Crime

Harrodsburg doctor's murder trial to start next week

Steven Hall
Steven Hall

DANVILLE — The trial of a Harrodsburg doctor charged with murder in the death of his wife will begin as scheduled next week, despite a defense expert's testimony Thursday that the case should be moved.

Dr. Steven C. Hall is accused of striking Isabel Hall with a pontoon boat on Herrington Lake on May 29, 2009. He has told police it was an accident.

During a 90-minute hearing Thursday in Boyle Circuit Court, attorneys for the defense and prosecution discussed whether Hall's alleged relationship with another woman was such that it was a motive for him to kill his wife.

Defense attorney Steve Romines argued there was no affair, but Commonwealth's Attorney Richie Bottoms said he wants a jury to hear testimony about the relationship.

Jury selection will start Monday in the trial, scheduled to last seven days. Although Hall lived in Harrodsburg, the trial will be in Danville because the death occurred in Boyle County.

Most of Thursday's hearing was devoted to questioning about a telephone survey of 400 Boyle County residents. Centre College psychology professor Mykol Hamilton testified that the majority of respondents said they think Hall is guilty of killing his wife or they are leaning toward his guilt.

"My conclusion is it would be impossible for the court to seat an unbiased jury," Hamilton said.

Bottoms argued that there was no need to move the trial until potential jurors are questioned next week.

Boyle Circuit Judge Darren Peckler agreed but said he would wait to make a decision on a change of venue after seeing how jury selection goes Monday.

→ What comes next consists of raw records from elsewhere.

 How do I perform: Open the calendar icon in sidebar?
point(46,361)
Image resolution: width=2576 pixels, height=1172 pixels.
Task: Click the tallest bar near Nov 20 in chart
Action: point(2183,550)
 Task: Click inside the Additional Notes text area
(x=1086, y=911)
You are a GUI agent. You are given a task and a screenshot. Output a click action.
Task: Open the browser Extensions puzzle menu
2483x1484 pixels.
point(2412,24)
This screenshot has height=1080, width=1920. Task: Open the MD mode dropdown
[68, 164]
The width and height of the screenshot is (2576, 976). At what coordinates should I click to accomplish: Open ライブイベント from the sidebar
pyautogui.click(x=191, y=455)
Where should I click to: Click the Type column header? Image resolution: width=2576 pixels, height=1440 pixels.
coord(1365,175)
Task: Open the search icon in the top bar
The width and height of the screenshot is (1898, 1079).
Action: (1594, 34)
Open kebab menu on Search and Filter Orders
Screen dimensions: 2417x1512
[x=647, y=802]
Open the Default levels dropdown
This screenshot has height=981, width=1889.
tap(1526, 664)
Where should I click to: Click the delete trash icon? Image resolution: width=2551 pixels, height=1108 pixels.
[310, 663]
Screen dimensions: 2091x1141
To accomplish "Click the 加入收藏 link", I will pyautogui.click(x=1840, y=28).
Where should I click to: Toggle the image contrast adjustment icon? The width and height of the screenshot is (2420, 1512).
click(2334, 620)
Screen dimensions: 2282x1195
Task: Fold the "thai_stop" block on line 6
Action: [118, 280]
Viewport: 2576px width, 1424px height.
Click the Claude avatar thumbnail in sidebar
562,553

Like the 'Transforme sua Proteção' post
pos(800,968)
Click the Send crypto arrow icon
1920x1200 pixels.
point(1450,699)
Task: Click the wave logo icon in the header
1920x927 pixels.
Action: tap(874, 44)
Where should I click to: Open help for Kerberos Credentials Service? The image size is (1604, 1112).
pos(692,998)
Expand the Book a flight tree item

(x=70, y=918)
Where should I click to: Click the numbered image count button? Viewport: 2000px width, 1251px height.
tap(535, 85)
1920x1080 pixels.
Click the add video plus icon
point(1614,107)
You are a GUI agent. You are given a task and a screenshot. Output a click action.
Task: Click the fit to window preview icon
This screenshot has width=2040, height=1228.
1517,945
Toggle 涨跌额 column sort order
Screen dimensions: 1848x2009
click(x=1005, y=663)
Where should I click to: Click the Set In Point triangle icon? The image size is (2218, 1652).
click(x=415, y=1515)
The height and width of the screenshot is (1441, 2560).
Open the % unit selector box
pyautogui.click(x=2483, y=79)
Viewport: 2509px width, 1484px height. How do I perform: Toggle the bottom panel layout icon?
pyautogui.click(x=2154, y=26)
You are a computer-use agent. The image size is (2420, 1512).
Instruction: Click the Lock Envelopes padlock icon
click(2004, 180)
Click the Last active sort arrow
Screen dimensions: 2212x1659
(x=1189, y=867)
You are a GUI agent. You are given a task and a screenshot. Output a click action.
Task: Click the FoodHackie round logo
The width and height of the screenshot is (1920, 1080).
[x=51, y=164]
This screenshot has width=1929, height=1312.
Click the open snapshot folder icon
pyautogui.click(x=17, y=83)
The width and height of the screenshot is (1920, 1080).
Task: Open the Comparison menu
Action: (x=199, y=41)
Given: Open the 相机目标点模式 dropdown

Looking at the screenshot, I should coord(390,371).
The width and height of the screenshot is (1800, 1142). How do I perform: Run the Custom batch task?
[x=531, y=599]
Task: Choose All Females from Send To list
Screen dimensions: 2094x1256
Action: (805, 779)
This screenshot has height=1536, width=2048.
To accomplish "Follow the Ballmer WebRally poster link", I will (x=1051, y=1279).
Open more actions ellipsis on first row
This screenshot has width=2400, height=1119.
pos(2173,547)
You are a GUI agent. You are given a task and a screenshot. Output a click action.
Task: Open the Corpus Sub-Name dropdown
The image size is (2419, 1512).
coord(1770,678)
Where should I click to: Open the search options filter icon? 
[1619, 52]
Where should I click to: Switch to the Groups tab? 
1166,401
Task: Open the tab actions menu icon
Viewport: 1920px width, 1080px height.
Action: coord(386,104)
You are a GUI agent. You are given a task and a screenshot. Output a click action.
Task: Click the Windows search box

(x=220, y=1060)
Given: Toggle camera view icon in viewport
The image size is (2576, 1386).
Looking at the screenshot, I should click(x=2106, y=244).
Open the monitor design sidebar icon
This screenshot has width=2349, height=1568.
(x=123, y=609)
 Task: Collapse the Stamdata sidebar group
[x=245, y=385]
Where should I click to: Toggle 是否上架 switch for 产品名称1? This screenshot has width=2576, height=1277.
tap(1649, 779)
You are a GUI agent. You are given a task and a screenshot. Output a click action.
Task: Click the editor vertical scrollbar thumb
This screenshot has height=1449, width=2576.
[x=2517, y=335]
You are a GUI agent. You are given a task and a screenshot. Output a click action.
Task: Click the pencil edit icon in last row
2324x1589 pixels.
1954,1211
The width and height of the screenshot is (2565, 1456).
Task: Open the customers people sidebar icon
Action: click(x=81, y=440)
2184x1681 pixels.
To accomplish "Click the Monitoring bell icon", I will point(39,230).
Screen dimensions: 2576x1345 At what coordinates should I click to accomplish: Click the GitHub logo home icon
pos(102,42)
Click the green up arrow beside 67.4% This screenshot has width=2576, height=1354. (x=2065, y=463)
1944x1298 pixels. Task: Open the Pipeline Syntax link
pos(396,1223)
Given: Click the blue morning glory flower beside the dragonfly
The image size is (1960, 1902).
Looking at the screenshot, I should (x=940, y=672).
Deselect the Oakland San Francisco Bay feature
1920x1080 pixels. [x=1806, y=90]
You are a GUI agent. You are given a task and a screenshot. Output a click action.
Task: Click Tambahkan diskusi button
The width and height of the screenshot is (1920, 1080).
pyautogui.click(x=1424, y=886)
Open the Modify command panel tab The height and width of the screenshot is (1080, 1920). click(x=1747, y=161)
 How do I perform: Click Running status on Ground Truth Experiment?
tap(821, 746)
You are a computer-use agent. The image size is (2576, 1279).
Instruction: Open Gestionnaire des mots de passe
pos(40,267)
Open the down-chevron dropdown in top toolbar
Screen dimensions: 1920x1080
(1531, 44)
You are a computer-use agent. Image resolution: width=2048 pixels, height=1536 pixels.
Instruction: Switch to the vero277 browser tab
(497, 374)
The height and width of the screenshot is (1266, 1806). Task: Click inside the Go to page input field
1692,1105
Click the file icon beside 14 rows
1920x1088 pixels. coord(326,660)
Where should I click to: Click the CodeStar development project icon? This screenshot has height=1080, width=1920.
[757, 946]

The discussion about an alleged relationship with another woman had not been made in open court until Thursday's hearing. The only previous mention of another woman came during a preliminary hearing in June 2009, when a Kentucky State Police detective testified that Hall, while taking an anniversary cruise on the lake with his wife, made an "off-color" comment about another woman's breasts.

The couple got into a struggle, during which Isabel Hall bit Steven Hall on the back of his shoulder. He responded by shoving her into the water. Hall told police he drove the boat toward his wife to try to scare her but struck her instead.

Thursday's revelation about a possible affair came during discussion of a defense motion that asked prosecutors to choose whether Hall acted intentionally or wantonly in the death of his wife. The defendant's mental state is an element of the offense.

A person is guilty of murder when he intentionally causes the death of a person or wantonly engages in conduct that creates a grave risk of death and causes the death of another person.

Romines argued that Kentucky State Police "completely ignored" that Isabel Hall's death might have been an accident. Romines alleges that police came up with "the other woman" scenario to bolster their theory that Hall intentionally caused the death of his wife.

"The police, an hour and a half after arriving, made up their mind that Dr. Hall committed this murder," Romines said after Thursday's hearing. "They had to come up with a motive, and they created this — whatever they want to call it, 'relationship' — out of thin air after they charged him."

Bottoms said after the hearing that "there will be proof in the case that there was at least a relationship of some type with another individual, which may or may not play into a motive or intent."

To prove intent, there must be a motive, Bottoms said. "We expect the other person involved in the relationship to testify," Bottoms said, and that testimony "could shed light on ... motive."

Bottoms said the prosecution is not required by law to pick a theory of the crime.

"We never prepare the (jury) instructions ... until we see what the evidence has presented," Bottoms said. "Once the full case is presented to the jurors, I think they'll make a fair resolution of the case. Once we present the full case, then I believe we'll have the option to proceed under intentional or wanton conduct."

The judge agreed and will allow Bottoms to present his case without committing to a particular theory.